The future direction of aged-related OA research

Research on age-related OA over the past 20 years has transitioned from identifying phenotypes to studying the genetic and epigenetic signaling behind these phenotypes. Cellular senescence and OA are interactive processes involving a complex network of intracellular signaling pathways. In Fig. 5, we recapitulate a few key processes that have been discovered during the past 20 years, which contribute to the understanding of how cellular senescence is involved in the study of OA.

Fig. 5
figure 5

Timeline of age-related OA research over the past 20 years. Key discoveries in OA from the perspective of cellular senescence are highlighted. Since 2002, the mechanism of chondrocyte aging on the pathogenesis of OA has been first reported, and by 2021, a variety of anti-aging drugs have been discovered to treat OA. The continuous update of treatment methods mainly depends on the continuous in-depth understanding of the pathogenesis of OA by researchers

To understand the underlying mechanism between cellular senescence and OA, many animal models have been introduced. Subsequently, transgenic mice have also been studied in the field of aging-related OA. The development of transgenic mouse models that selectively eliminate senescent cells has confirmed that senescent cells play important roles in the development of OA. For example, the p16-3MR transgenic mice described above carry the p16INK4a (Cdkn2a) promoter, which drives the expression of a fusion protein containing the structural domains of synthetic luciferase and fluorescent protein [83, 133], thereby allowing tracking of p16-positive cells.

Using appropriate animal models of aging and OA might provide better evidence to improve our understanding of the underlying mechanisms of age-related OA. Furthermore, studies are required in which OA can be considered a “whole organ” disease and show the cross-talk between senescent skeletal cells and macrophage, which is of great importance. Using these models, we can prevent, delay, or reverse cellular senescence within the joints, possibly, by using Senolytics and Senomorphics to halt the development of OA [120, 148, 149].

Conclusion

Over time, cellular senescence in joint tissue is inevitable. The evidence suggests that senescent cells may be involved in the onset and progression of OA through the SASP and/or altering the intra-articular joint environment. Senescence is closely associated with OA, and the pathogenesis of age-related OA involves all components of the joint, including articular cartilage, subchondral bone, synovium, and muscles. Senescent skeletal cells may influence the development of OA through cross-talk with synovial cells. In addition, the interaction of senescent cells in joint tissue might disrupt intra-articular homeostasis, leading to exacerbation of OA. Therefore, it is suggested that the cross-talk between senescent skeletal cells and synovial cells within joints is critical for initiating OA. However, further research is needed to determine the precise mechanism(s) by which senescence induces acquisition of these specific phenotypes.

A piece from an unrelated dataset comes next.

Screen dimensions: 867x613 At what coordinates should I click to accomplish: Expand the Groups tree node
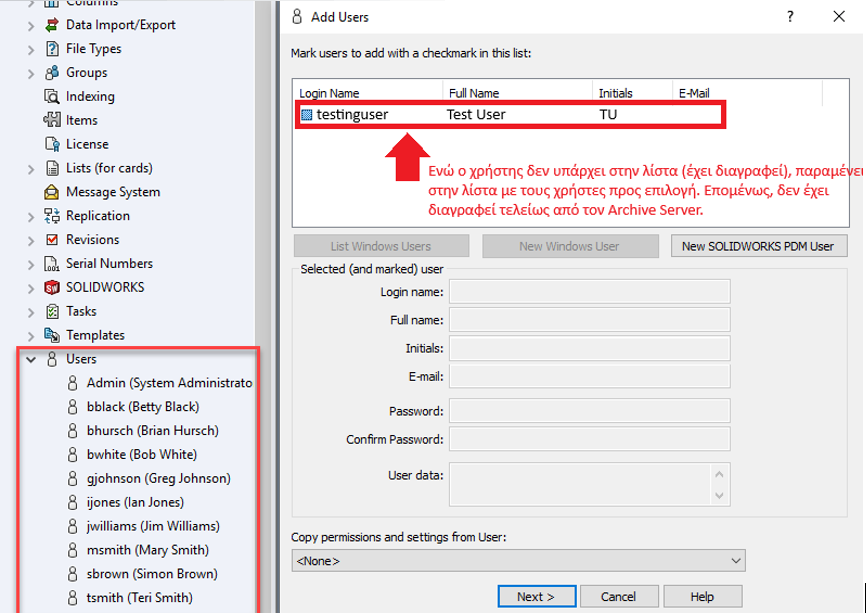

If we can identify the cells that are the major risk factors for OA, then administration of a specific drug eliminating these senescent cells may become a new method of treating OA, with the potential to prevent and treat it in the near future. Recently, several therapeutic drugs including Senolytics and Senomorphics have been developed and tested in a panel of cells or animals. More evidence has shown that targeting senescent cells will shed light on the treatment of age-related chronic diseases such as OA.